Above line is pointless you overwrite value right below

> + page->private = pmalloc_signature;
> + } else {
> + BUG_ON(!(page_private(page) &&
> + page->private == pmalloc_signature));
> + set_page_private(page, 0);

Same as above

> + page->private = 0;
> + }
> + base += PAGE_SIZE;
> + } while ((PAGE_MASK & (unsigned long)base) <=
> + (PAGE_MASK & (unsigned long)end));
> + return 0;
> +}
>
> ...
>
> +static const char msg[] = "Not a valid Pmalloc object.";
> +const char *pmalloc_check_range(const void *ptr, unsigned long n)
> +{
> + unsigned long p;
> +
> + p = (unsigned long)ptr;
> + n = p + n - 1;
> + for (; (PAGE_MASK & p) <= (PAGE_MASK & n); p += PAGE_SIZE) {
> + struct page *page;
> +
> + if (!is_vmalloc_addr((void *)p))
> + return msg;
> + page = vmalloc_to_page((void *)p);
> + if (!(page && page_private(page) &&
> + page->private == pmalloc_signature))
> + return msg;
> + }
> + return NULL;
> +}
>
>
> The problem here comes from the way I am using page->private:
> the fact that the page is marked as private means only that someone is
> using it, and the way it is used could create (spoiler: it happens) a
> collision with pmalloc_signature, which can generate false positives.
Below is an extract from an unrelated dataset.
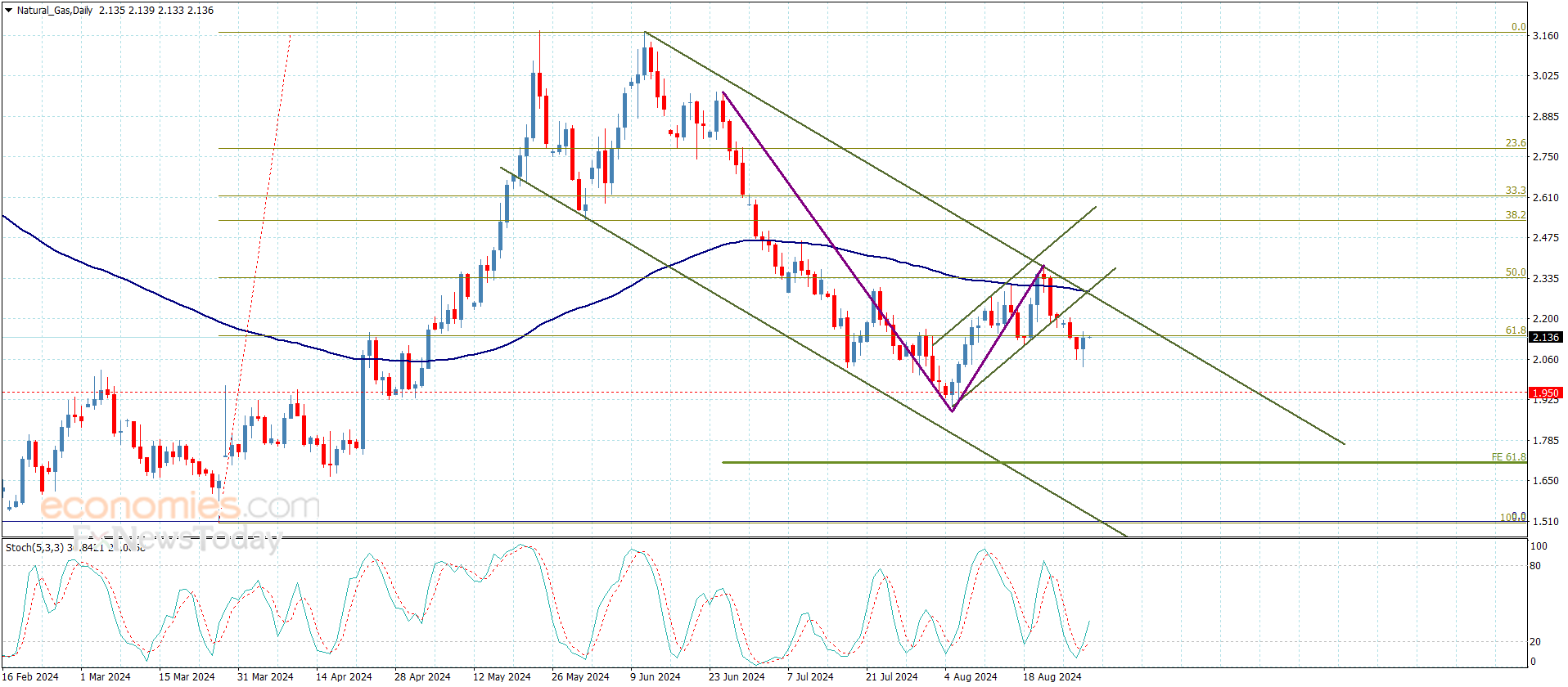Click the FE 61.8 expansion label
The image size is (1568, 687).
pos(1508,457)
Is page->private use for vmalloc memory ? If so then pick another field.
Thought i doubt it is use i would need to check. What was the exact
objection made ?

>
> A way to ensure that the address really belongs to pmalloc would be to
> pre-screen it, against either the signature or some magic number and,
> if such test is passed, then compare the address against those really
> available in the pmalloc pools.
>
> This would be slower, but it would be limited only to those cases where
> the signature/magic number matches and the answer is likely to be true.
>
> 2) However, both the current (incorrect) implementation and the one I am
> considering, are abusing something that should be used otherwise (see
> the following snippet):
>
> from include/linux/mm_types.h:
>
> struct page {
> ...
> union {
> unsigned long private; /* Mapping-private opaque data:
> * usually used for buffer_heads
> * if PagePrivate set; used for
> * swp_entry_t if PageSwapCache;
> * indicates order in the buddy
> * system if PG_buddy is set.
> */
> #if USE_SPLIT_PTE_PTLOCKS
> #if ALLOC_SPLIT_PTLOCKS
> spinlock_t *ptl;
> #else
> spinlock_t ptl;
> #endif
> #endif
> struct kmem_cache *slab_cache; /* SL[AU]B: Pointer to slab */
> };
> ...
> }
>
>
> The "private" field is meant for mapping-private opaque data, which is
> not how I am using it.

As you can see this is an union and thus the meaning of that field depends
on how the page is use. The private comment you see is only meaningfull for
page that are in the page cache and are coming from a file system ie when
a process does an mmap of a file. When page is use by sl[au]b the slab_cache
field is how it is interpreted ... Context in which a page is use do matter.

Here we are talking about memory that is allocated to back vmalloc area so
the private field is unuse AFAICR and it is safe to use it while the page
is use for vmalloc.

Note that i don't think anyone is doing vmap() of pages that are in the page
cache that would seem wrong from my point of view but maybe some one is.
Thought someone might be doing vmap() of pages in which the private field is
use for something (like a device driver private field) in which case you might
still have false positive. You might want to simply add something either to
vm_struct or vmap_area to know if a range of vmalloc area has been created
by pmalloc or not. Maybe you don't even need to tag page and storing flag
in vmap_area or vm_struct would be enough.

Jérôme